Activity:
What you write should match, word for word, the lines from the one containing "Instruction: Open profile" through the end of the data, with no pictures.

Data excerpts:
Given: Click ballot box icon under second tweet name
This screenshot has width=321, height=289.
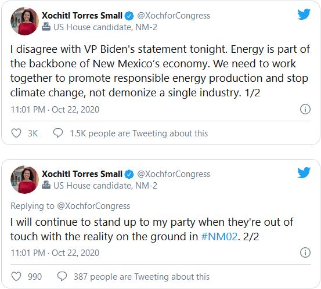Looking at the screenshot, I should [x=46, y=185].
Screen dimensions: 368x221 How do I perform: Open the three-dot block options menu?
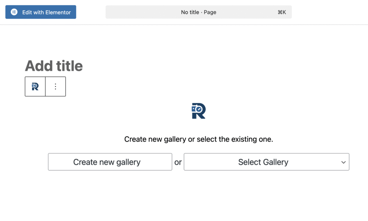pyautogui.click(x=55, y=87)
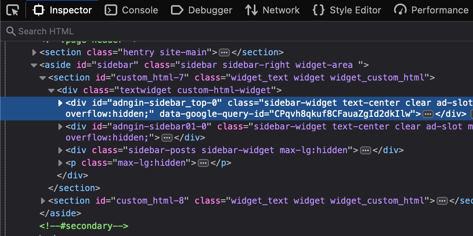Activate the element picker tool
This screenshot has height=236, width=473.
click(13, 10)
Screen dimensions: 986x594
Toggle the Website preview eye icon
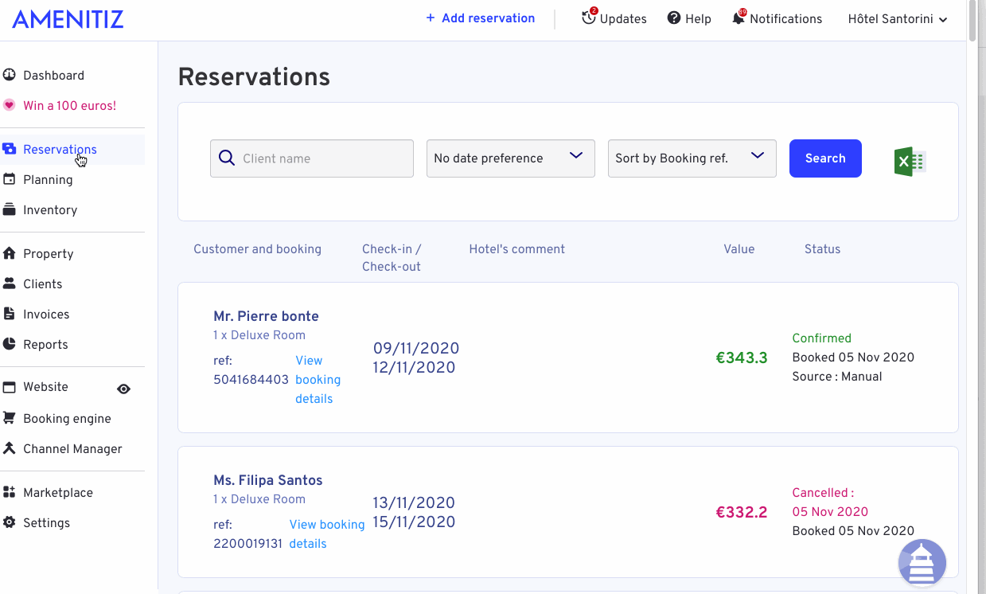coord(123,389)
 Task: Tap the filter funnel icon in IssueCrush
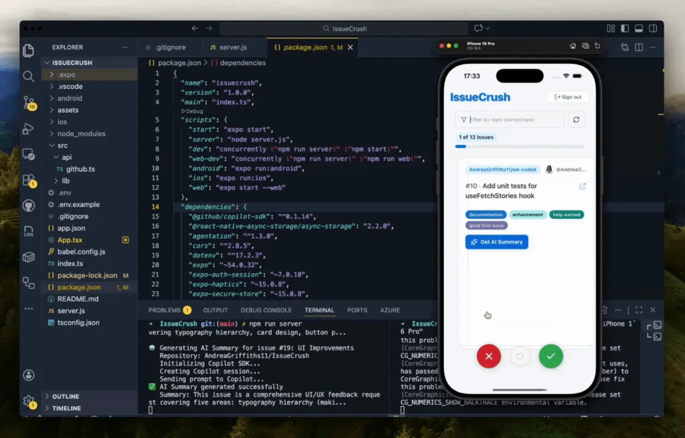(x=463, y=120)
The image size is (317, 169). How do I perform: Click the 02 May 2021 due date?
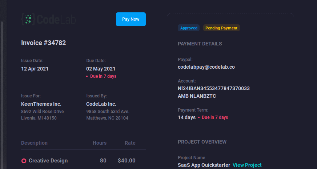click(x=101, y=69)
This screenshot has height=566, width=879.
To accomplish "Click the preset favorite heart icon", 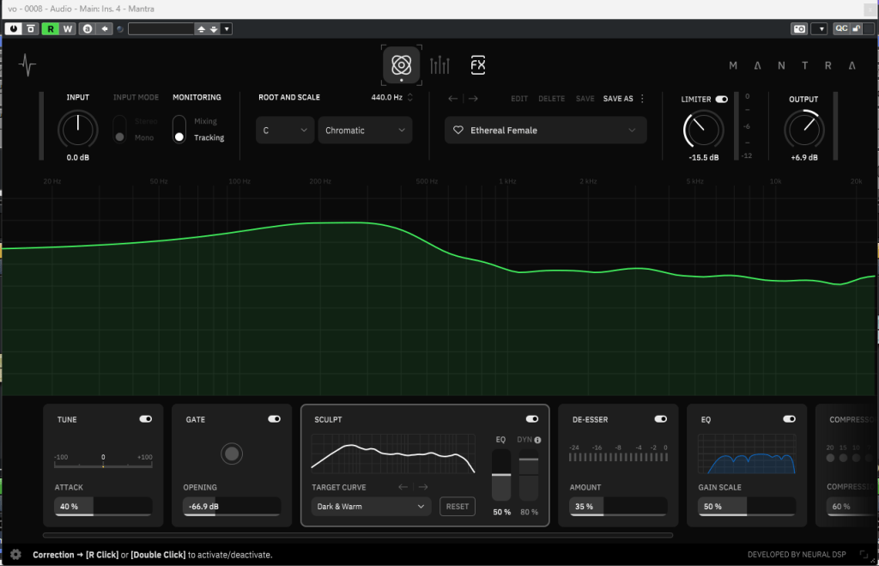I will pos(458,131).
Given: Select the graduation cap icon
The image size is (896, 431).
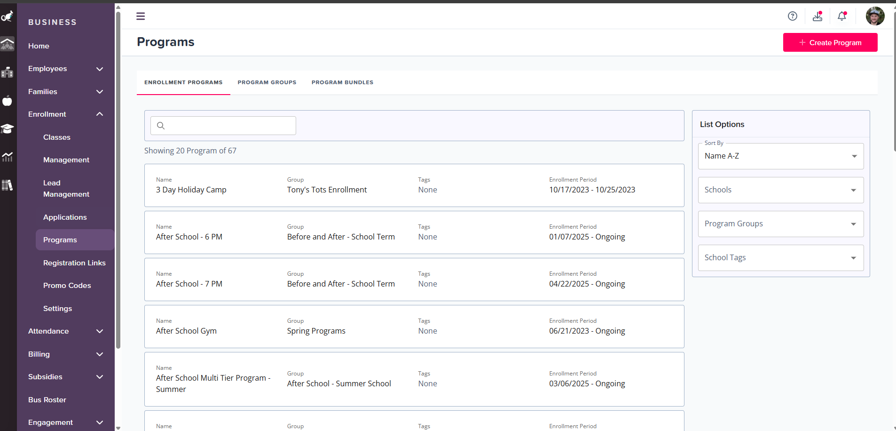Looking at the screenshot, I should 7,128.
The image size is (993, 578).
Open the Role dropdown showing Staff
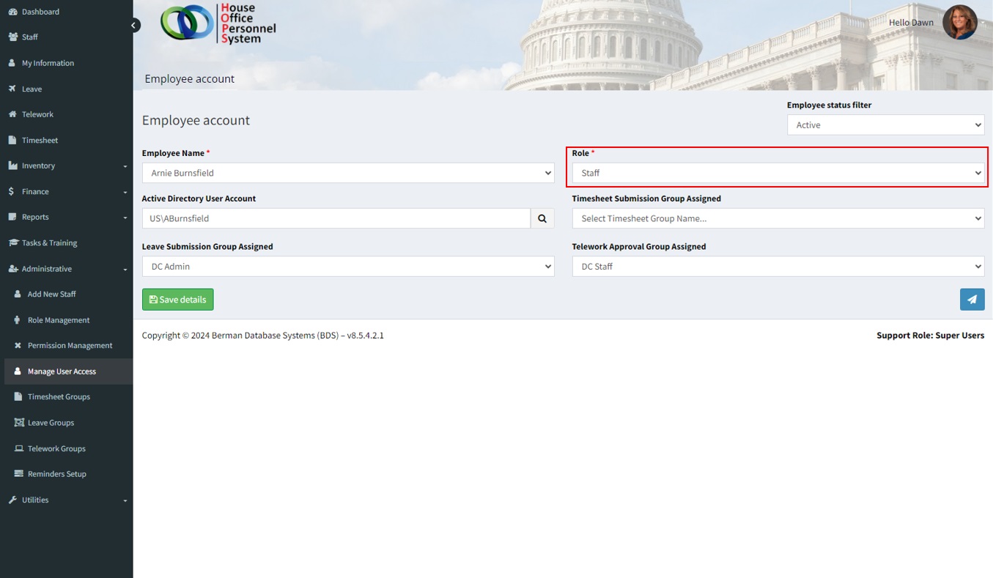coord(778,173)
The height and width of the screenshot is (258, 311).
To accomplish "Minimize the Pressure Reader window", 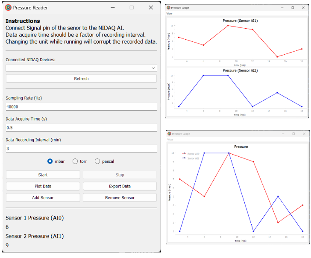I will (113, 8).
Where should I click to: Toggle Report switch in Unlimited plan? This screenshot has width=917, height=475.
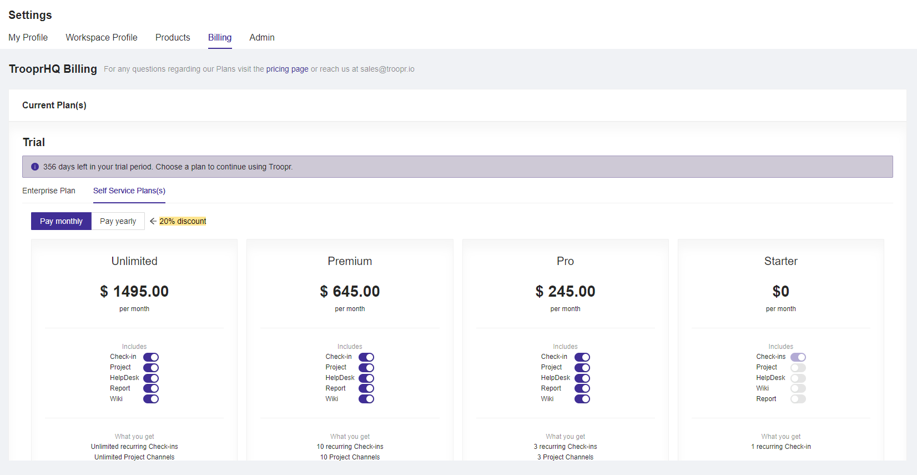pyautogui.click(x=151, y=388)
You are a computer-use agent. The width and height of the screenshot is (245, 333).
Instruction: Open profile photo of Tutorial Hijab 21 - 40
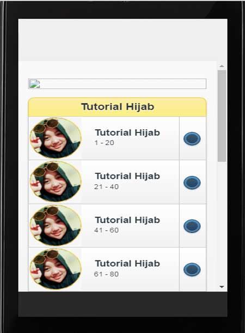point(56,182)

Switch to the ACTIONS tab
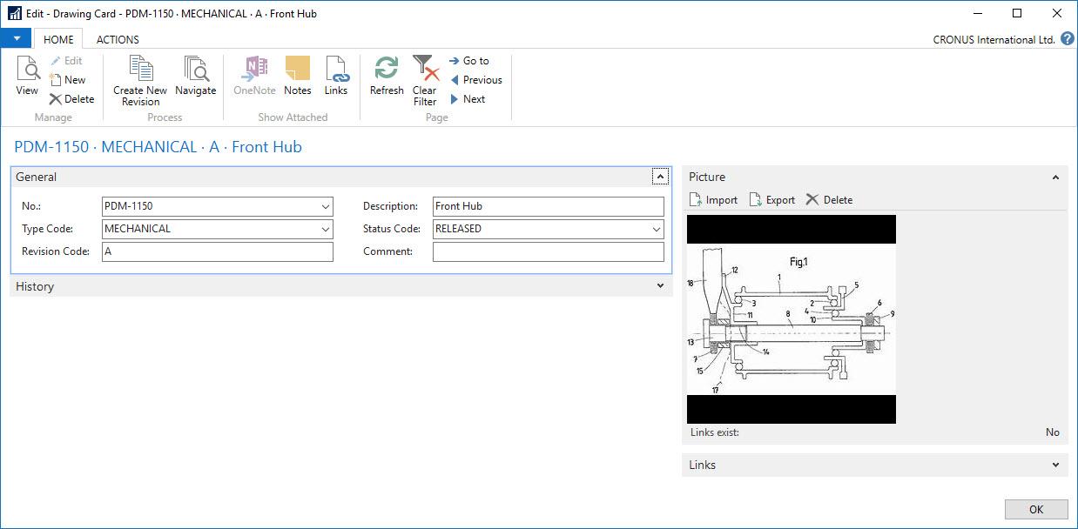(118, 39)
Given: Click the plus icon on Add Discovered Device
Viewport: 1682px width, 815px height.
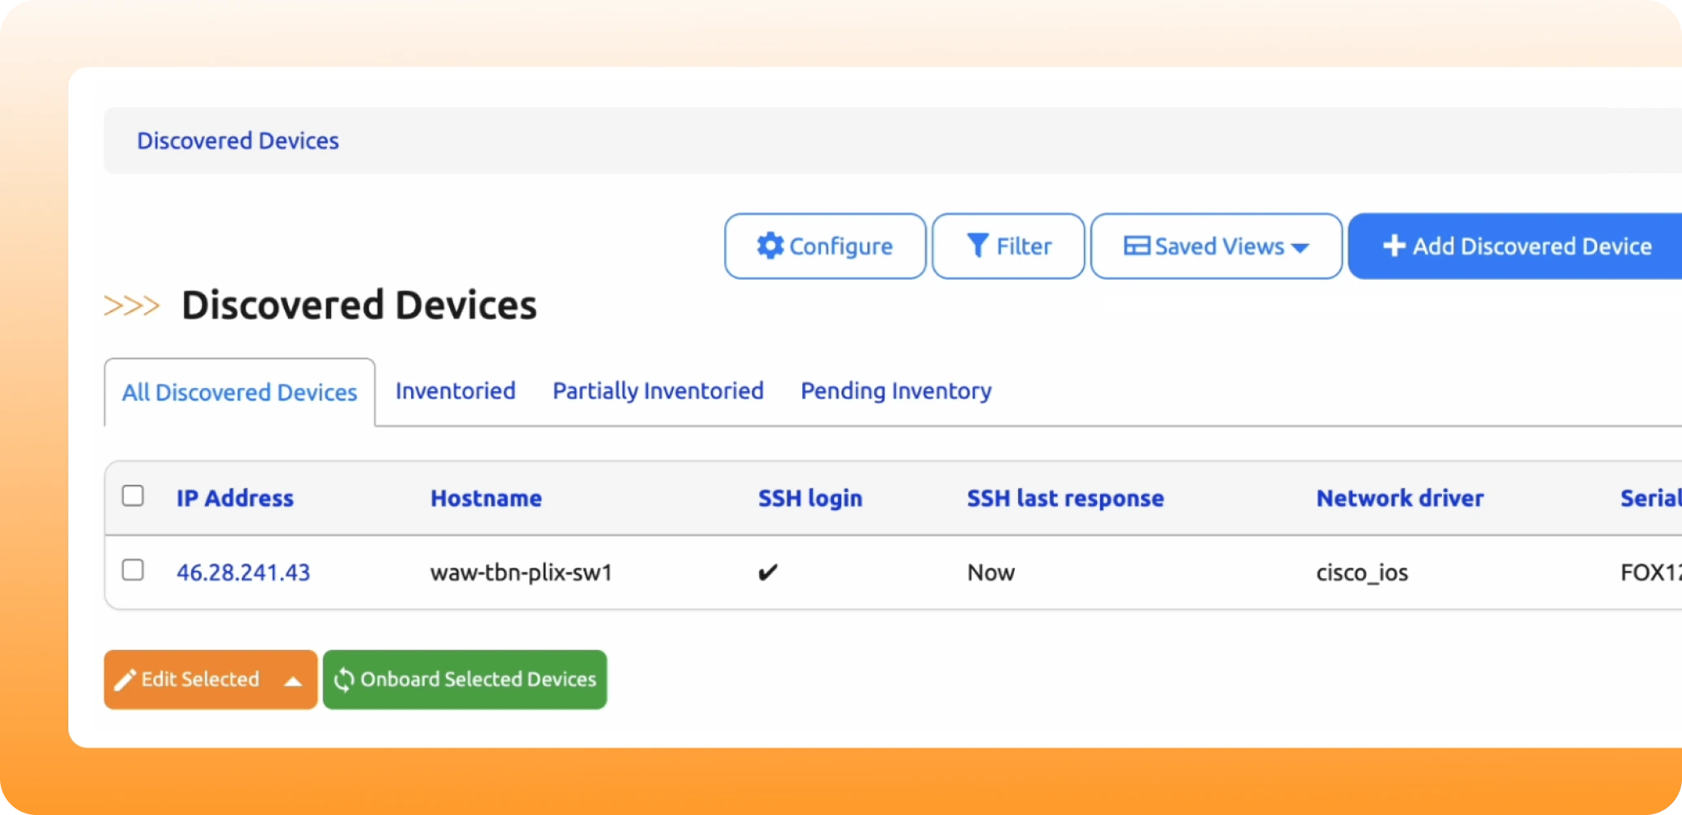Looking at the screenshot, I should coord(1394,246).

The completed task:
Instruction: Open profile photo of Tutorial Hijab 21 - 40
point(56,182)

Switch to the ACTIONS tab
(118, 39)
Given: Click the plus icon on Add Discovered Device
Viewport: 1682px width, 815px height.
Looking at the screenshot, I should coord(1394,246).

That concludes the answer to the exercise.